-- TASK DIRECTIONS --
Scan the entries for lines with the word "will" and copy those lines.

Stored entries

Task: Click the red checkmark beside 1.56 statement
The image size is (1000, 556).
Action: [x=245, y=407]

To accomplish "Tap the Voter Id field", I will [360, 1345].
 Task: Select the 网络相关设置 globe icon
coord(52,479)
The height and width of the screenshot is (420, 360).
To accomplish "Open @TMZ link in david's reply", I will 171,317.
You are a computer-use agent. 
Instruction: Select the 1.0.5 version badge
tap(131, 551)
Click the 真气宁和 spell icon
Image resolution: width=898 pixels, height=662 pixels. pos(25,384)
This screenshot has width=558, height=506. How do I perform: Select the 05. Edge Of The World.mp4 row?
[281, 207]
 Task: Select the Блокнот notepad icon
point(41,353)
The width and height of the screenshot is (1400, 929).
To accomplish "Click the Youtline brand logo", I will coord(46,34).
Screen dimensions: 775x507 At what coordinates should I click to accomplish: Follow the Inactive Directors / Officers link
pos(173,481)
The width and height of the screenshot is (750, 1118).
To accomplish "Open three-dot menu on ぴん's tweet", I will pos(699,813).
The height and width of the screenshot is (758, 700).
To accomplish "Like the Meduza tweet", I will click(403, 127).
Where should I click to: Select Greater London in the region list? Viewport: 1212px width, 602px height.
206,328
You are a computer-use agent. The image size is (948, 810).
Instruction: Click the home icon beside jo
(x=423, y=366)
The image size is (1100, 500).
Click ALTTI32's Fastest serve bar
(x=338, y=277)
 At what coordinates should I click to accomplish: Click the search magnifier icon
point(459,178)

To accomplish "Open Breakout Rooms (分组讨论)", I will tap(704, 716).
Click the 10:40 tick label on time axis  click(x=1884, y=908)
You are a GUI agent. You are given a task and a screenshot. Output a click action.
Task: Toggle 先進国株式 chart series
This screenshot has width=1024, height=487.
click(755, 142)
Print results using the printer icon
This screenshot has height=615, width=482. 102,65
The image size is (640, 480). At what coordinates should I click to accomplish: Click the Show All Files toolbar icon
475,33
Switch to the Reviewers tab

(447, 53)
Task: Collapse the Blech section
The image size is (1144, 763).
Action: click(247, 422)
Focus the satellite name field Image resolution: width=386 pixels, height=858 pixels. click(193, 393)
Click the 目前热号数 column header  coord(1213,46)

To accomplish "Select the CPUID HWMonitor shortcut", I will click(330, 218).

-- SOLUTION BELOW --
To accomplish "Tap the Voter Id field", I will [360, 1345].
To accomplish "Open @TMZ link in david's reply", I will 171,317.
To accomplish "Click the Youtline brand logo", I will coord(46,34).
To accomplish "Open three-dot menu on ぴん's tweet", I will pos(699,813).
To accomplish "Like the Meduza tweet", I will click(403, 127).
To accomplish "Open Breakout Rooms (分组讨论)", I will tap(704, 716).
To accomplish "Select the CPUID HWMonitor shortcut", I will click(330, 218).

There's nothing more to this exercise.